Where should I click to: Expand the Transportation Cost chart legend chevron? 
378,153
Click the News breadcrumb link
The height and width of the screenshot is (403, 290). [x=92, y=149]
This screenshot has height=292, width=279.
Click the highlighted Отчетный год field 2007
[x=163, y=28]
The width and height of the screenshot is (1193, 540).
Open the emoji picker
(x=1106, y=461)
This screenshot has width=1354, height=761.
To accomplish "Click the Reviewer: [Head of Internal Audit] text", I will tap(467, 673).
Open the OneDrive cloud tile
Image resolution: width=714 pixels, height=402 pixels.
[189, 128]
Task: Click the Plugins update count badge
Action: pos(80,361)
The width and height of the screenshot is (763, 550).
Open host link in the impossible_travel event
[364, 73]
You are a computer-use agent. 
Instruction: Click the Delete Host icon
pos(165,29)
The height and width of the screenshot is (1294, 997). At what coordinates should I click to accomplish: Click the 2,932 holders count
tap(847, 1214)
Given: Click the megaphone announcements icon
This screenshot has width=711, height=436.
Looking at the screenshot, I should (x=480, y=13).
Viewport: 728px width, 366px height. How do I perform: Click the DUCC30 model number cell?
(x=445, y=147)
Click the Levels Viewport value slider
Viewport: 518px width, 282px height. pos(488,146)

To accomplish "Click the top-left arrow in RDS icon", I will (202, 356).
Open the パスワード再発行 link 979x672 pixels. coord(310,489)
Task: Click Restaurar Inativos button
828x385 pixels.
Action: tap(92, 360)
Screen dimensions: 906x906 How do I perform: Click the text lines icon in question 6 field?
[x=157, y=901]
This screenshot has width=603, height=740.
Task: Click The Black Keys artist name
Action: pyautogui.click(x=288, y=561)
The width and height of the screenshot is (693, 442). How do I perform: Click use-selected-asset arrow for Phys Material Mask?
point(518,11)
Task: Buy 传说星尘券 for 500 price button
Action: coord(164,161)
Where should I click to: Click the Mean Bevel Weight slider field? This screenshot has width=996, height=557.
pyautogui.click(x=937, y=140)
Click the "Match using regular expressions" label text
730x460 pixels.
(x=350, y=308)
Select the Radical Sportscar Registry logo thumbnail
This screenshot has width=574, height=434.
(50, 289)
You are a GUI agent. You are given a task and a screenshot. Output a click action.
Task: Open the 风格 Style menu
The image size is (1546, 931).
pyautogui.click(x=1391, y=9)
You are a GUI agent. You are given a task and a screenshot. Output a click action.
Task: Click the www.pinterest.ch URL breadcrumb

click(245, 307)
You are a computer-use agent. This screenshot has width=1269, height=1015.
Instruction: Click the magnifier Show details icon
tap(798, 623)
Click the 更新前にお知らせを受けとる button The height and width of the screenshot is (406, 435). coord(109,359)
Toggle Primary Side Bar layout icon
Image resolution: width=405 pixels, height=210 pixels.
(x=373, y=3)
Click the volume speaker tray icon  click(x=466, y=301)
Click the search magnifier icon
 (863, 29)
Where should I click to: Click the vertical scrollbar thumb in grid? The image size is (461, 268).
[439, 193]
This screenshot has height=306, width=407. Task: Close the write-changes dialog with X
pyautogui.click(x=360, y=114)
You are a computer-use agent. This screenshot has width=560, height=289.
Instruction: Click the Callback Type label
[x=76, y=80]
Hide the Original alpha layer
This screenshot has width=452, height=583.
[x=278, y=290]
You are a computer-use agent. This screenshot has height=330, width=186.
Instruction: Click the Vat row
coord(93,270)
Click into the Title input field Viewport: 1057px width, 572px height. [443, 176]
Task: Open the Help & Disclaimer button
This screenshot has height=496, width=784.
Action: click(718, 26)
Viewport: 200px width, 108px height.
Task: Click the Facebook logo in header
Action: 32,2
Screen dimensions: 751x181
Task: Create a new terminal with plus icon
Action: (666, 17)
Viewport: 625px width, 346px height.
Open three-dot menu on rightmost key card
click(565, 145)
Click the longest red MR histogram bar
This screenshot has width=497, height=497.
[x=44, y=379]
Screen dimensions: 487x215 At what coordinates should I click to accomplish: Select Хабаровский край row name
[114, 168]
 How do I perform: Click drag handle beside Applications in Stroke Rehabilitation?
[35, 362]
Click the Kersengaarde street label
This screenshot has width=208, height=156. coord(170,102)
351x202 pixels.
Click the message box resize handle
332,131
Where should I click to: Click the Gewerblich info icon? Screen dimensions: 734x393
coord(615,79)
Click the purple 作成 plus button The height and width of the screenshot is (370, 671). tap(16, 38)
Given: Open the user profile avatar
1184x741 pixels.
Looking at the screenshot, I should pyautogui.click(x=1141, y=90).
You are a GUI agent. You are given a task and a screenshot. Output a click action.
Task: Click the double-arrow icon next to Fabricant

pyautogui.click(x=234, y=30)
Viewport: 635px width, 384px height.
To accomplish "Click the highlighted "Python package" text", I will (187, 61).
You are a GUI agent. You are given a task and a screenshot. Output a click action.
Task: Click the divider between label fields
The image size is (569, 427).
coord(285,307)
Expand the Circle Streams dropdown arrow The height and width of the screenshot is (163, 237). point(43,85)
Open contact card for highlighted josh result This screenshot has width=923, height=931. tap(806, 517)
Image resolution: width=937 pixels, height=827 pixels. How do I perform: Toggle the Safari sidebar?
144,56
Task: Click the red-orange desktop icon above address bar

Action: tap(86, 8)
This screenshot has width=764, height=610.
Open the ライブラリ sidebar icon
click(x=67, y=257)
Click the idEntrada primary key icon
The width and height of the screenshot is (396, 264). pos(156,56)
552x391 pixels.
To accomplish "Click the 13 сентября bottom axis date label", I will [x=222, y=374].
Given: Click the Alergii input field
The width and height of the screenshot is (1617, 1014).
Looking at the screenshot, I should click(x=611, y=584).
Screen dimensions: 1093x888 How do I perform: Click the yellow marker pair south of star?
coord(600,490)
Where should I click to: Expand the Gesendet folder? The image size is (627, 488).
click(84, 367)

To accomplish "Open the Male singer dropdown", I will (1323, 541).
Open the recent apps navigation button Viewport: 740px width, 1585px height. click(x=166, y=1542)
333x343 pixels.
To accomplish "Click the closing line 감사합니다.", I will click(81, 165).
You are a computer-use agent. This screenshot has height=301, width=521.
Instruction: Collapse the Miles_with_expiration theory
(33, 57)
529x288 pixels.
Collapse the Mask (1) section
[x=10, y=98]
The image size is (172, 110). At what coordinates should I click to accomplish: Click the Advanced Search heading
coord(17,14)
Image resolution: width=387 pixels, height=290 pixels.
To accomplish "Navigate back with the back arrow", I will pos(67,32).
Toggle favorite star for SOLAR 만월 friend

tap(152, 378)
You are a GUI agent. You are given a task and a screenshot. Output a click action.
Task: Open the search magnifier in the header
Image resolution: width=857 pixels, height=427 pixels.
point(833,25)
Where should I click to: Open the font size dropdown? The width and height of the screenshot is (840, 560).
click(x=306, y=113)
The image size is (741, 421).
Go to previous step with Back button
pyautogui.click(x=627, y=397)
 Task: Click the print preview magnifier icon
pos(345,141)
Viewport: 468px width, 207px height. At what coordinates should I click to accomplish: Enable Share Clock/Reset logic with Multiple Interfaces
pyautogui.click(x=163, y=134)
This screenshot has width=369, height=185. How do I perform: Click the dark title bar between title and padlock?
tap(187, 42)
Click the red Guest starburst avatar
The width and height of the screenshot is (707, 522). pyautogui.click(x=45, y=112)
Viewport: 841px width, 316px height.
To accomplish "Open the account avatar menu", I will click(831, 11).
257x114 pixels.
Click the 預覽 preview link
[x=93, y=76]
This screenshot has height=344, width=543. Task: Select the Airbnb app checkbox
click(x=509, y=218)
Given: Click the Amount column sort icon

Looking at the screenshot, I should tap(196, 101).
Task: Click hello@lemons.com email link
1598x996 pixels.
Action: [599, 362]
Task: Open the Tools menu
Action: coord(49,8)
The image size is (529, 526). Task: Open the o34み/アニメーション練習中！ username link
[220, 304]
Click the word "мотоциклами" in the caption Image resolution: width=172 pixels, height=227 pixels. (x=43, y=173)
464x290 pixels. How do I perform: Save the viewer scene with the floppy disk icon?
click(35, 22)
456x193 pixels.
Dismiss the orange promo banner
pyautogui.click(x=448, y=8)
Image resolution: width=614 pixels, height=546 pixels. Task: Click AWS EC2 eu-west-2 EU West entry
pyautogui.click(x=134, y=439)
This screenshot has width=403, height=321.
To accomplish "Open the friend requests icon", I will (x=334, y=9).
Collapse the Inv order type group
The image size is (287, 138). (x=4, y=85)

**WORK INSTRUCTION**
For this exercise, please output exactly the lines above starting at the line with "Open the OneDrive cloud tile" and ending at the line with "Task: Click Restaurar Inativos button", ends included.

**EXERCISE RESULT**
Open the OneDrive cloud tile
Image resolution: width=714 pixels, height=402 pixels.
[189, 128]
Task: Click the Plugins update count badge
Action: pos(80,361)
The width and height of the screenshot is (763, 550).
Open host link in the impossible_travel event
[364, 73]
You are a computer-use agent. 
Instruction: Click the Delete Host icon
pos(165,29)
The height and width of the screenshot is (1294, 997). At what coordinates should I click to accomplish: Click the 2,932 holders count
tap(847, 1214)
Given: Click the megaphone announcements icon
This screenshot has width=711, height=436.
Looking at the screenshot, I should (x=480, y=13).
Viewport: 728px width, 366px height. How do I perform: Click the DUCC30 model number cell?
(x=445, y=147)
Click the Levels Viewport value slider
Viewport: 518px width, 282px height. pos(488,146)

To accomplish "Click the top-left arrow in RDS icon", I will (202, 356).
Open the パスワード再発行 link 979x672 pixels. coord(310,489)
Task: Click Restaurar Inativos button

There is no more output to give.